Six months after their treble, where has it all gone wrong for Manchester City?
If Manchester City’s relentless brilliance created an impenetrable sky blue wall around the Premier League trophy last season, this term they are rolling out the red carpet.
Saturday’s surprise 2-1 home defeat to Manchester United means they now trail runaway leaders Liverpool by 14 points, a chasm that manager Pep Guardiola called “not realistic” as a target.
City have dropped eight points in their last five top-flight games, allowing Leicester – now on a club record eight-match winning streak – to build a six-point cushion in second place.
Chelsea are in striking distance just behind them, while it is conceivable that Tottenham will soon be putting pressure on their top-four status, too.
Just six months after a domestic treble that had some wondering if it was becoming too easy for City, the question now is: just where has it all gone wrong?
No clean sheets in their last nine fixtures in all competitions tells its own story and the ease with which United tore through the hosts was, at times, embarrassing.
Injuries to Aymeric Laporte and, to a lesser extent, Oleksandr Zinchenko have robbed City of two of their defensive mainstays and neither has been adequately replaced.
Fernandinho’s redeployment at centre-back has weakened both defence and midfield, while at left-back Benjamin Mendy has not rediscovered form and Angelino has not looked up to City’s standards.
But there are wider issues.

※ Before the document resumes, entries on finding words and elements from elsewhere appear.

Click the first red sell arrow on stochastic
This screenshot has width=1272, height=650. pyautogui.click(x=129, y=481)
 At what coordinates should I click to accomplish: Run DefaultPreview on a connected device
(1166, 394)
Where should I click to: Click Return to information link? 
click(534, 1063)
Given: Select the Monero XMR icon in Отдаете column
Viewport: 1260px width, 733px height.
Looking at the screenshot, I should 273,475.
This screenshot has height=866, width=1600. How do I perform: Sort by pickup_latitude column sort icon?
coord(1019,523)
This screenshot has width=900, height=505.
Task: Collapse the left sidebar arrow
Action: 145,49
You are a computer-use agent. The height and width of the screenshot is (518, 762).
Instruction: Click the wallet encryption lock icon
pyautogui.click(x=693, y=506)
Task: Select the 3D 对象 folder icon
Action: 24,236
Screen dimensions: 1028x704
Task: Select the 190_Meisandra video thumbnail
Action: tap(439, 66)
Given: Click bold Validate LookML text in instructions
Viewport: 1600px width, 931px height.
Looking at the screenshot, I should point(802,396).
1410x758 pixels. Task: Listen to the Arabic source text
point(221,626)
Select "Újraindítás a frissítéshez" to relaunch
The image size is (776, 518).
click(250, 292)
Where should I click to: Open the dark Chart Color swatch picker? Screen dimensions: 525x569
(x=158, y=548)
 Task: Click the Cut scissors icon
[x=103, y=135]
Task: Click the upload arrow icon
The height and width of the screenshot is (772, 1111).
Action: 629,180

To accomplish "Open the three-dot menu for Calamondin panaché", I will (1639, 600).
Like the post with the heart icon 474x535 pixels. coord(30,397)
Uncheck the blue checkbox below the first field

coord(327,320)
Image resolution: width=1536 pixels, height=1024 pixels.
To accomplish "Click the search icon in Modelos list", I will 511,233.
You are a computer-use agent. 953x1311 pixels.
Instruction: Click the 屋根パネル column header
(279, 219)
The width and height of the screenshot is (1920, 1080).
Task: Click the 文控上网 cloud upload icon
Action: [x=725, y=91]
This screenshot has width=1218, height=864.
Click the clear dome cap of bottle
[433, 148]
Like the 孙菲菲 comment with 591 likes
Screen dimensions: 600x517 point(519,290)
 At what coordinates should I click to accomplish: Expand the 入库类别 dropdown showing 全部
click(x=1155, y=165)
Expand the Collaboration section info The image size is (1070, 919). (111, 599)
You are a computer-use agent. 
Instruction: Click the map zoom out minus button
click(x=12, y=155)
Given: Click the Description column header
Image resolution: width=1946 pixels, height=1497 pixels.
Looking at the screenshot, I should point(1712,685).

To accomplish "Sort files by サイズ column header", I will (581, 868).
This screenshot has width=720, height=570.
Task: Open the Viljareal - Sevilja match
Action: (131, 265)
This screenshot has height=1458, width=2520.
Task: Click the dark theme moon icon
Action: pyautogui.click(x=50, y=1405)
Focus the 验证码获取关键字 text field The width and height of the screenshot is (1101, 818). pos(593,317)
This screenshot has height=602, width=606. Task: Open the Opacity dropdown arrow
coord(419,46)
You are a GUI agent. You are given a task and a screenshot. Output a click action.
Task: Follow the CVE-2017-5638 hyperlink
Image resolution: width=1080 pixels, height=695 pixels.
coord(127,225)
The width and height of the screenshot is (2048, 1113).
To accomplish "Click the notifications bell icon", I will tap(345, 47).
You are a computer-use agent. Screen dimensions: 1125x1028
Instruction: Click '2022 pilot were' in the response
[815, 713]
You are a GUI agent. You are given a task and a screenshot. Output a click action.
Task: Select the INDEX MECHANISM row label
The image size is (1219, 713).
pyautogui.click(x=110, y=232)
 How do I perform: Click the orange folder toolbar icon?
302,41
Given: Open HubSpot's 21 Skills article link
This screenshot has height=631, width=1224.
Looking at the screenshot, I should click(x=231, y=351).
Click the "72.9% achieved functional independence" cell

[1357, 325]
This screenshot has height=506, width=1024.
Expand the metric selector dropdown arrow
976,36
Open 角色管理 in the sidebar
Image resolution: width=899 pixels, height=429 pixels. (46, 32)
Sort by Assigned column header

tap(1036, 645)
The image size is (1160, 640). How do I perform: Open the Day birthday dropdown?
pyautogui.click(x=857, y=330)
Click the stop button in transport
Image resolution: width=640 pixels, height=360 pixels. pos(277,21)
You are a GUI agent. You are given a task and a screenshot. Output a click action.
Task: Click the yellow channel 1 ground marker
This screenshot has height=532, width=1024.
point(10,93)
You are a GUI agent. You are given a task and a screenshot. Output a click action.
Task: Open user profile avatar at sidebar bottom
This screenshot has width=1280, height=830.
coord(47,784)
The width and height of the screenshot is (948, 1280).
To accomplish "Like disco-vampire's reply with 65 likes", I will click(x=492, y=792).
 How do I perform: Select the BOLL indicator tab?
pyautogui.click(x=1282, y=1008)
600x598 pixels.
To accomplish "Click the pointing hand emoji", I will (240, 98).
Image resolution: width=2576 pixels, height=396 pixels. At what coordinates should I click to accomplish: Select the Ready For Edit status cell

Leroy Sane’s long-term injury has further weakened the left flank, while there has been an apparent drop-off in the intensity levels that Guardiola demands.
Their crown has slipped but there are still three trophies to play for. Whether the former Barcelona and Bayern Munich coach can make them look untouchable again is another matter.
Could Rodgers undo Liverpool?
That Leicester are the only banana skin in the path of Liverpool’s procession to a first title for 30 years should be no surprise by now, such has been their improvement under former Reds boss Brendan Rodgers.
On Sunday they reached a club record eight consecutive top-flight victories with a swagger, swatting aside Aston Villa 4-1. And it could easily have been more.
Scoring in all eight of those games has been Jamie Vardy, who took his total for the campaign to 16 with two more at Villa and is five clear of his nearest rival in the division’s scoring charts.
While the notion of Rodgers’ new team mounting a title challenge to his old one is appealing, it seems more likely Leicester and City will be tussling to be the best of the rest.
Reds’ bandwagon rolls on
No Mohamed Salah in midweek against Everton, no Sadio Mane on Saturday at Bournemouth, no matter for Liverpool, who simply racked up two more three-goals wins.
This month was supposed to be when Jurgen Klopp’s men buckled under the weight of a fixture list that also includes a trip to Qatar for the Club World Cup next week.
While that is still to come and they must visit Leicester on Boxing Day, there is no sign of any let-up yet; if anything, Liverpool have gone from strength to strength.
Rashford behind United bounce
Whether Ole Gunnar Solskjaer can ever win over all of his detractors is debatable, but the United manager may have persuaded a few swing voters after a landmark week.
Wins over his predecessor Jose Mourinho’s resurgent Spurs and then United’s noisy neighbours have been every bit as deserved as they have surprising, with even £52m misfit Fred looking reborn.
Fuelling seven wins from 11 games is Marcus Rashford’s purple patch of 13 goals in 14 for club and country. How Solskjaer needs him to stay fit and firing if the Norwegian is to remain in favour.